In Re: Derogatis, Docket Nos. 16-977-cv, 16-3549-cv (2nd Cir. 2018) has tandem cases, in which plaintiff-appellant Emily DeRogatis appeals the judgment of the district court awarding summary judgment to defendants-appellees, the trustees of two union-affiliated employee benefit plans, on her claims for relief asserted under ERISA.  The benefit plans at issue are the Pension Plan, which governed benefits payable to Emily as a surviving spouse after the death of her husband, Frank, and the Welfare Plan, which governed the DeRogatises’ entitlement to health benefits during and after Frank’s lifetime.  The conflict arises primarily because of certain oral miscommunications by Plan personnel to the DeRogatises before Frank’s death in 2011.

> _WHAT TO WORK ON_:
1 – Which people and which benefit plans does the case summary name? List them all.
2 – Answer each question about the case summary:
(a) What did the district court award to the defendants-appellees?
(b) Which plan governed entitlement to health benefits?
(c) In what year did Frank die?
3 – Duplicate the part of the case summary that opens with the words containing "In Re: Derogatis, Docket" and closes with "death in 2011.".
The listing after this point comes from a separate source, unrelated to the case summary.

> _RECORD EXCERPTS_:
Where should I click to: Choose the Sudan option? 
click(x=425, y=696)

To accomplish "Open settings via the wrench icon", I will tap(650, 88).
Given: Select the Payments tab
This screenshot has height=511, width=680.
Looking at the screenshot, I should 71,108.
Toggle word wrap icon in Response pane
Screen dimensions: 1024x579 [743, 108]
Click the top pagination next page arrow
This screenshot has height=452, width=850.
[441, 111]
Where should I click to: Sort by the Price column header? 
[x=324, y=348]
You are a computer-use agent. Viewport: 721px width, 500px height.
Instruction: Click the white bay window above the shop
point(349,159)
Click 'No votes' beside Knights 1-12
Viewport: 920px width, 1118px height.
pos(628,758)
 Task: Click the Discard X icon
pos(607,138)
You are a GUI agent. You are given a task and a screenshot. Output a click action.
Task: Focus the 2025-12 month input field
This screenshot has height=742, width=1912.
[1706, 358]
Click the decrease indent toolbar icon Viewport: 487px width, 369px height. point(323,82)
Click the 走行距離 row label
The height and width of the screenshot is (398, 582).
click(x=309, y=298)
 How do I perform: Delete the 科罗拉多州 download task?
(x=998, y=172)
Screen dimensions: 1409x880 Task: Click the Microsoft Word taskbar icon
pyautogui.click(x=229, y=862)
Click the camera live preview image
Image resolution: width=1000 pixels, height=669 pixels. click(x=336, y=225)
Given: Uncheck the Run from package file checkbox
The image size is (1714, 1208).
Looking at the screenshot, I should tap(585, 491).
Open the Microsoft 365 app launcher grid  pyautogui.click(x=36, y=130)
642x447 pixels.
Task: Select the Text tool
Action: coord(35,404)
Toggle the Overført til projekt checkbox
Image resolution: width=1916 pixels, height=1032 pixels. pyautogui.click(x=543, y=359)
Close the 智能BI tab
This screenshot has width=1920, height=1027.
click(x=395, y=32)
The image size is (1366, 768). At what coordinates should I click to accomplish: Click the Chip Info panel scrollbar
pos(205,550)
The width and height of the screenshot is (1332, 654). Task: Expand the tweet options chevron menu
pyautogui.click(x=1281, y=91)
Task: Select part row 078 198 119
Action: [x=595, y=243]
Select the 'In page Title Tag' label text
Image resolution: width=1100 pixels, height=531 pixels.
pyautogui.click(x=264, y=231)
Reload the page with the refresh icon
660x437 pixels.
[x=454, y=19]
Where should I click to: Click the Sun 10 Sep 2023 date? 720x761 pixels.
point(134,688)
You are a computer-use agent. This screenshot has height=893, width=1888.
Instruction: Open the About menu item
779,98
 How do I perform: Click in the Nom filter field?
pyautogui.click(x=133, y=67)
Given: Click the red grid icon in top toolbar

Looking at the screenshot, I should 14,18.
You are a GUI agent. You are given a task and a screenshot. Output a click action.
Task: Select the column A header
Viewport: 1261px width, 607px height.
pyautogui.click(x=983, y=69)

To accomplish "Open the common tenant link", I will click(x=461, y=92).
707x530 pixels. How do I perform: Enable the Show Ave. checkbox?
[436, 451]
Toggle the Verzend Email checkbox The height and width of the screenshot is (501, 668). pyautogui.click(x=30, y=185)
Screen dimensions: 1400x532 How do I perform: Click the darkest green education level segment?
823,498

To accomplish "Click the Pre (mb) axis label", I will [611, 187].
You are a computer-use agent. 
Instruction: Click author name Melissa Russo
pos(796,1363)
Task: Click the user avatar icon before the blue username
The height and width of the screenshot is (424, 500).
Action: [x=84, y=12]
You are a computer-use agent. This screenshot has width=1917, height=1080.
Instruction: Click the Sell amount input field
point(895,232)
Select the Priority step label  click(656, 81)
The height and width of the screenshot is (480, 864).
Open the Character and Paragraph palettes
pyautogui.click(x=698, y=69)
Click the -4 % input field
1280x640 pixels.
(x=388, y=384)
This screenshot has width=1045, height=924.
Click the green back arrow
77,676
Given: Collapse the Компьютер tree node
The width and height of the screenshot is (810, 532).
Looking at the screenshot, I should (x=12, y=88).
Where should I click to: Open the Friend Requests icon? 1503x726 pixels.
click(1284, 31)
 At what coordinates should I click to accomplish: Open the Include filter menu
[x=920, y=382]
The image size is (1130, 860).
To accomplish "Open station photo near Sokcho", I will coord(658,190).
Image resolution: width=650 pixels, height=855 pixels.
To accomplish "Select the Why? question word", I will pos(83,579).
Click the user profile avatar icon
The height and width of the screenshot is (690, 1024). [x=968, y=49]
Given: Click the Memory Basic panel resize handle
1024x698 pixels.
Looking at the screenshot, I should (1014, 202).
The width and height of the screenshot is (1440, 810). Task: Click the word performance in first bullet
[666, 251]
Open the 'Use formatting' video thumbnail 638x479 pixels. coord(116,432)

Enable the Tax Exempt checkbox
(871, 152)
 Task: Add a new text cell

> _TASK-BY-TASK OUTPUTS_:
1 –
- Emily DeRogatis
- Frank
- the Pension Plan
- the Welfare Plan

2 –
(a) Summary judgment
(b) The Welfare Plan
(c) 2011

3 –
In Re: Derogatis, Docket Nos. 16-977-cv, 16-3549-cv (2nd Cir. 2018) has tandem cases, in which plaintiff-appellant Emily DeRogatis appeals the judgment of the district court awarding summary judgment to defendants-appellees, the trustees of two union-affiliated employee benefit plans, on her claims for relief asserted under ERISA.  The benefit plans at issue are the Pension Plan, which governed benefits payable to Emily as a surviving spouse after the death of her husband, Frank, and the Welfare Plan, which governed the DeRogatises’ entitlement to health benefits during and after Frank’s lifetime.  The conflict arises primarily because of certain oral miscommunications by Plan personnel to the DeRogatises before Frank’s death in 2011.